Sputnik: What about the importance of the disputed Senkaku/Diaoyu islands for both China and Japan? Perhaps you could share your knowledge of the strategic importance of these particular islands and why Japan is getting so emotive about it?
Stephen Nagy: These particular islands claims cover the first island chains, the first series of islands that basically open up to the Pacific Ocean. So from the Chinese point of view these islands represent a choke point, the choke point first starts in north of Japan… and each one of these islands has an exclusive economic zone that can be exploited in the sense of resources and fishery etc. Which mean that if we look at Japan on paper and we think about all its maritime territories that are represented by exclusive economic zones. It means Japan has a lot of different territories it can exploit in terms of resources making Japan really on paper a much bigger country, a country that can exploit a lot more resources to fill its economy, to fill its national development. So, again, I think it represents a security element from the Japanese point of view, but also an economic opportunity and resource opportunity. And from China's point of view it represents the future, where they can expand their naval power and political and economic influence going forward.
Sputnik: Historically the East and South China Seas have developed many issues in terms of conflicts and tensions. What's your best prognosis for this issue to be settled amicably?

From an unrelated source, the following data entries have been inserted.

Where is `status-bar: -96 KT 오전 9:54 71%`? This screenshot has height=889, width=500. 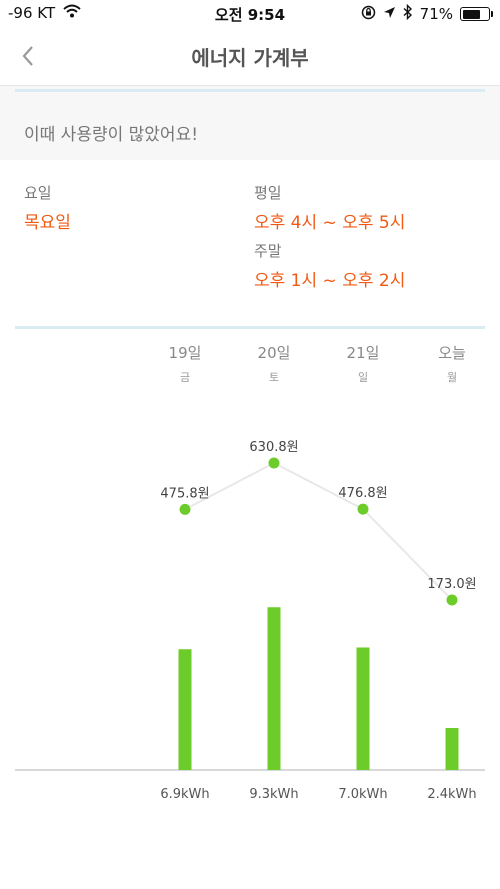
status-bar: -96 KT 오전 9:54 71% is located at coordinates (250, 14).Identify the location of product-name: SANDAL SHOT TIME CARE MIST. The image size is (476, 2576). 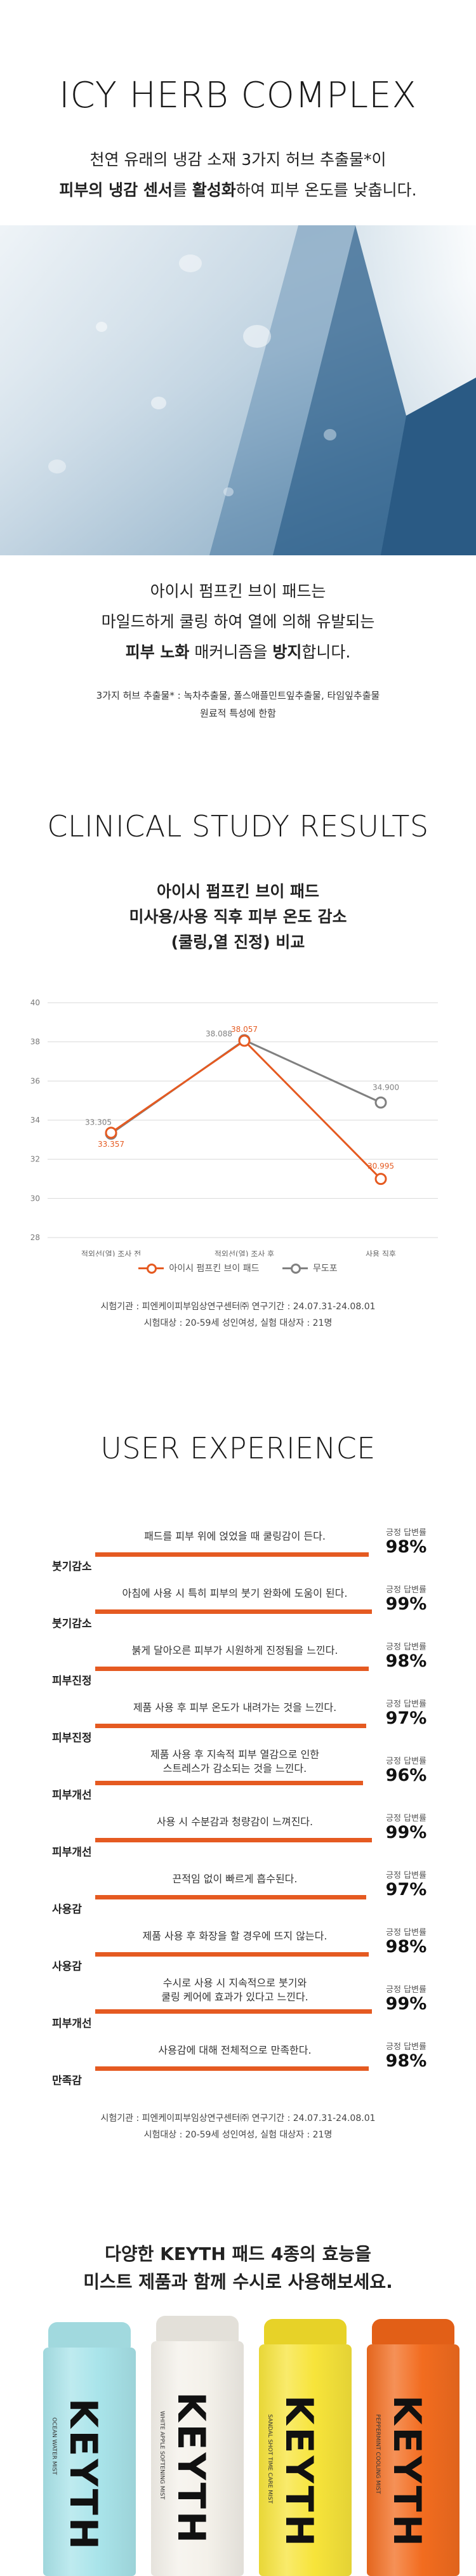
(270, 2459).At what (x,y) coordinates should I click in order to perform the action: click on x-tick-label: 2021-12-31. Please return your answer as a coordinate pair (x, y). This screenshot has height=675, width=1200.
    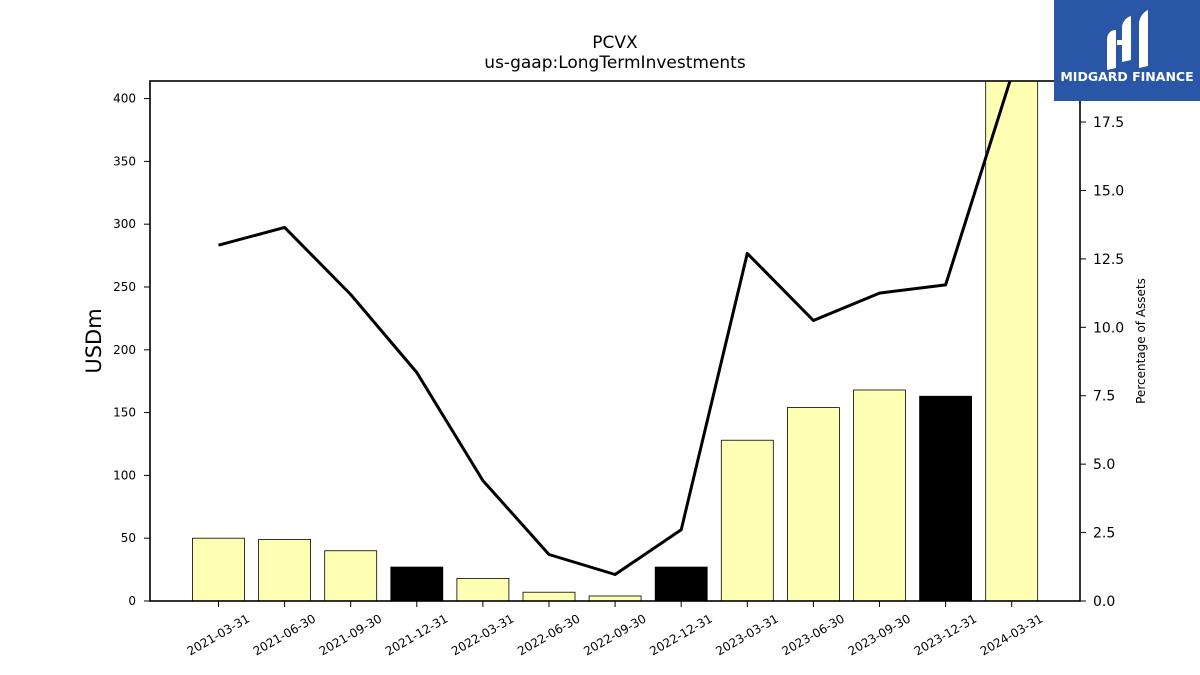
    Looking at the image, I should click on (416, 634).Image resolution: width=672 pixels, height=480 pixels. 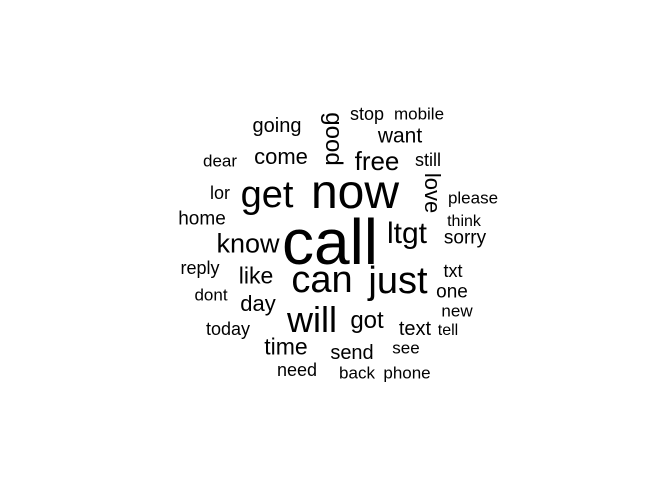 I want to click on word-need: need, so click(x=297, y=370).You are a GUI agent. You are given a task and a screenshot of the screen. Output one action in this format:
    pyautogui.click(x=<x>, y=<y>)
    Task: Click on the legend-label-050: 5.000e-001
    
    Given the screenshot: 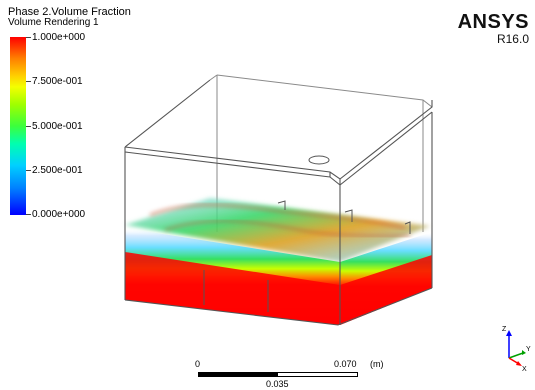 What is the action you would take?
    pyautogui.click(x=58, y=126)
    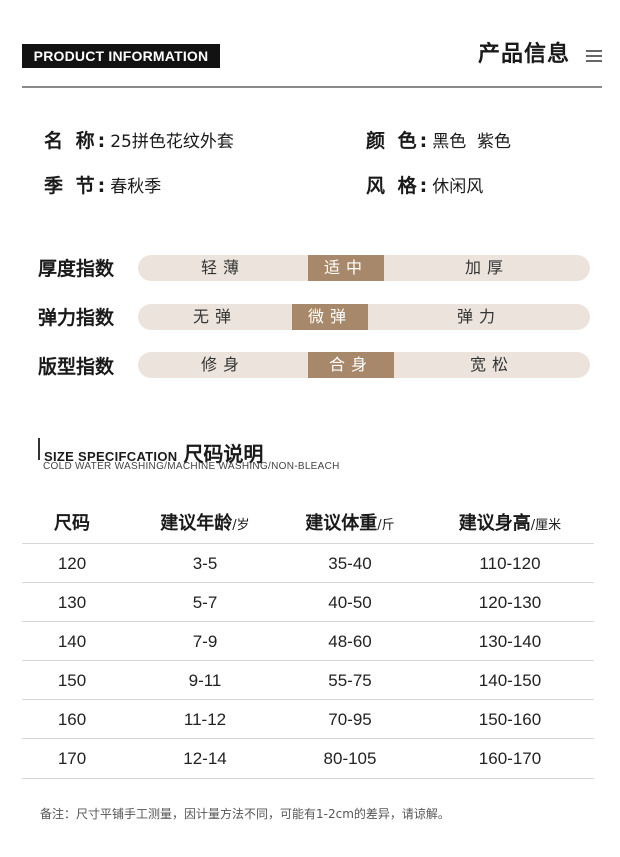  I want to click on thickness-option-thick: 加厚, so click(486, 268).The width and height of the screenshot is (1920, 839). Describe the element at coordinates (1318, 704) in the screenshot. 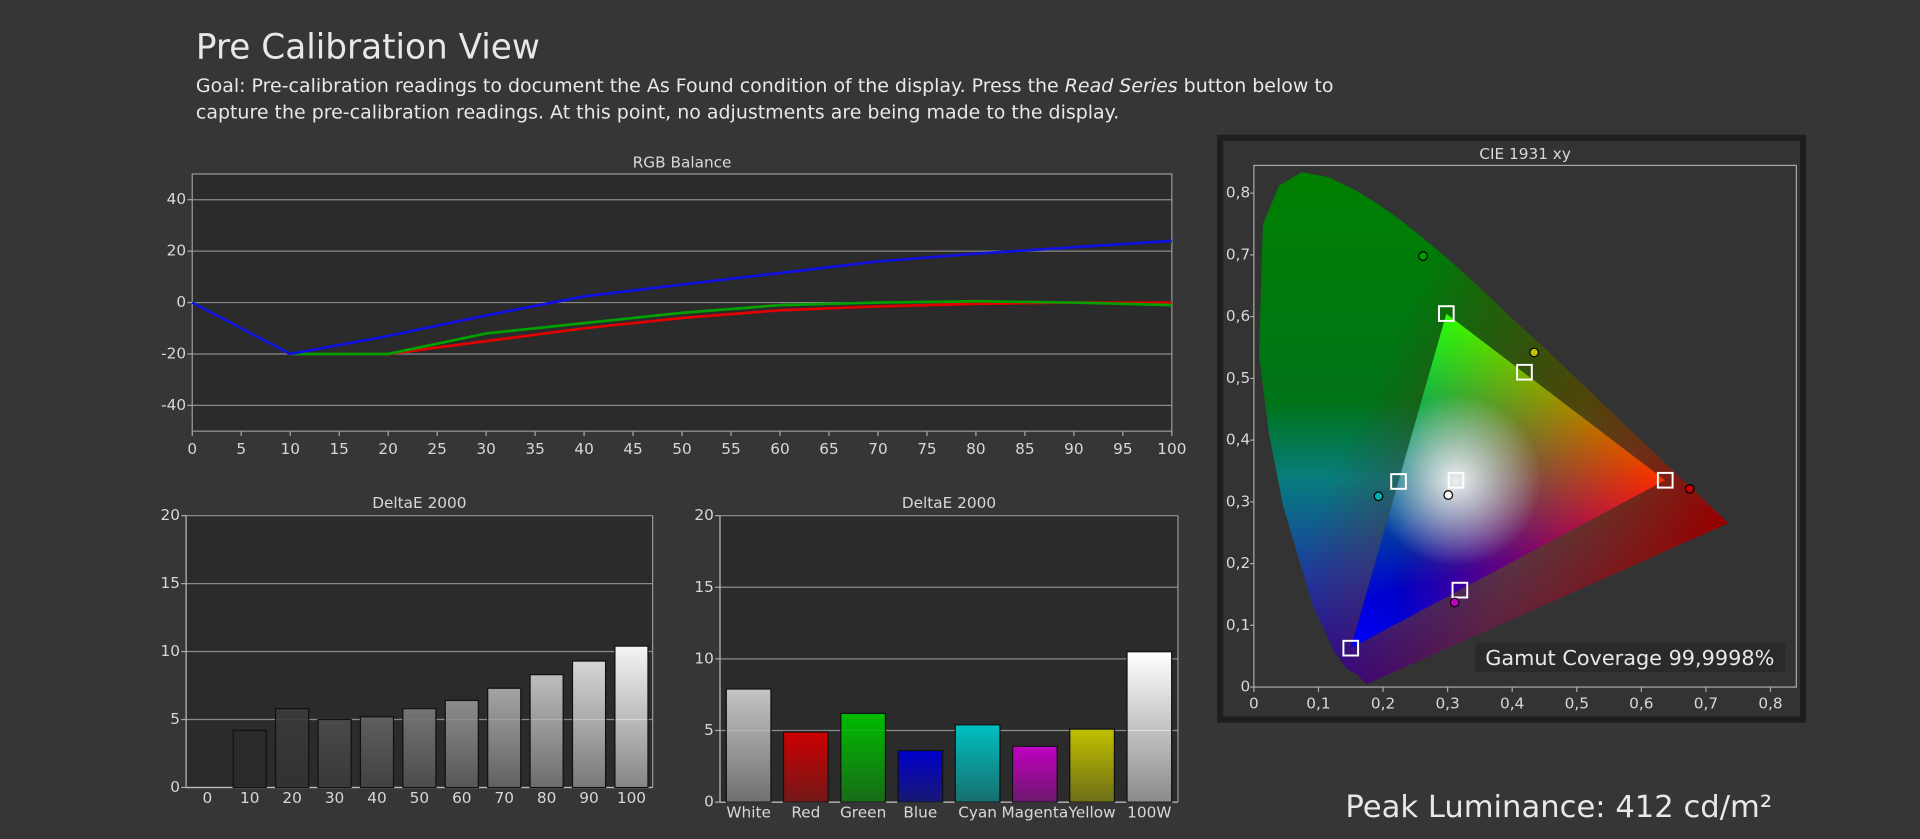

I see `x-tick-label: 0,1` at that location.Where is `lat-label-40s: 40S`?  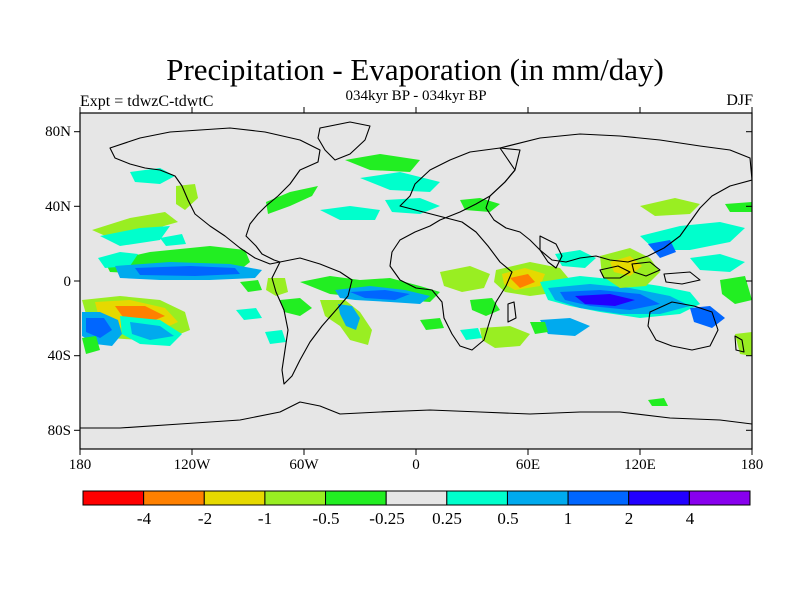
lat-label-40s: 40S is located at coordinates (60, 356).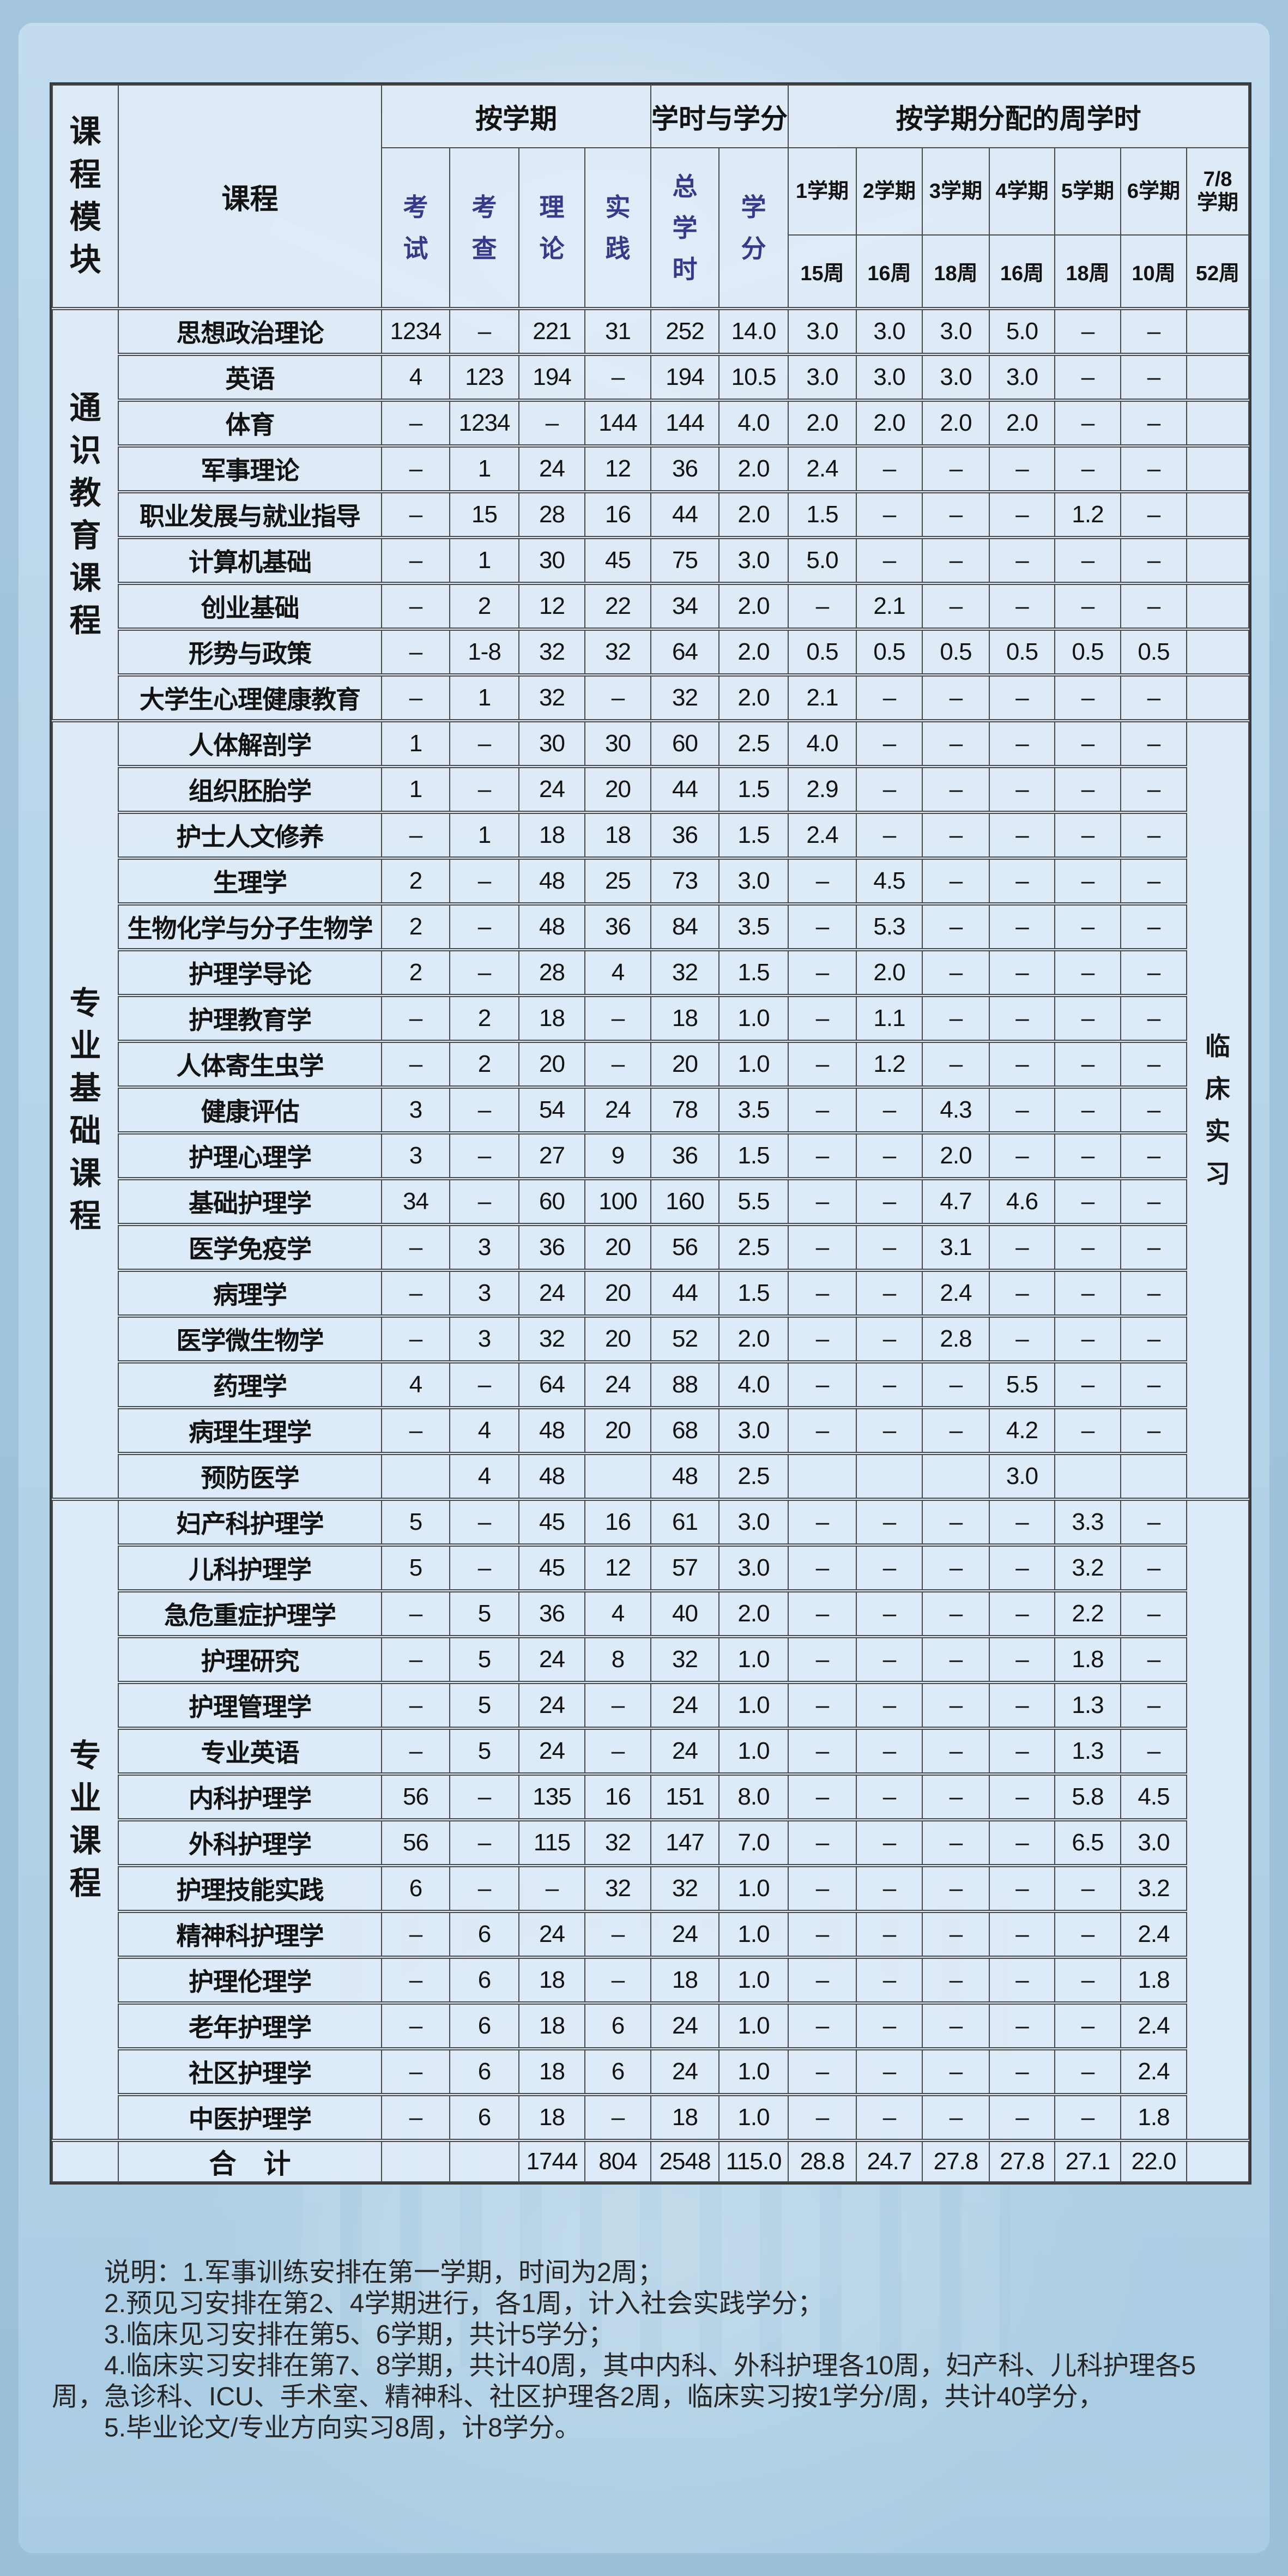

Stephen Nagy: Well, I think what might happen in the short to midterm as a status quo. China will continue to push the envelope… to push back against Japan's sovereignty claims on a legal basis. But again I think that going forward and looking at Chinese strategies going forward it's clear that China would like to be regional hegemony, would like to have unequivocal control of the South China Sea, unequivocal control of the East China Sea and this means that China will be able to project its power, control sea lanes, control resources, control fishery resources. From the Chinese point of view this is about security, thinking that hundred and fifty years of history, hundred and fifty years of humiliation under imperial powers. From the Chinese point of view, the control over these areas will prevent any kind of repeat of that sad historical experience. And again they are facing Japan and Japan has an expanding economy, considerate capabilities and a lot of friends within the region. And Japan views China's control of both East and South China Seas as a threat to its national security. […]
The views and opinions expressed by Dr. Stephen Nagy are those of the speaker and do not necessarily reflect those of Sputnik.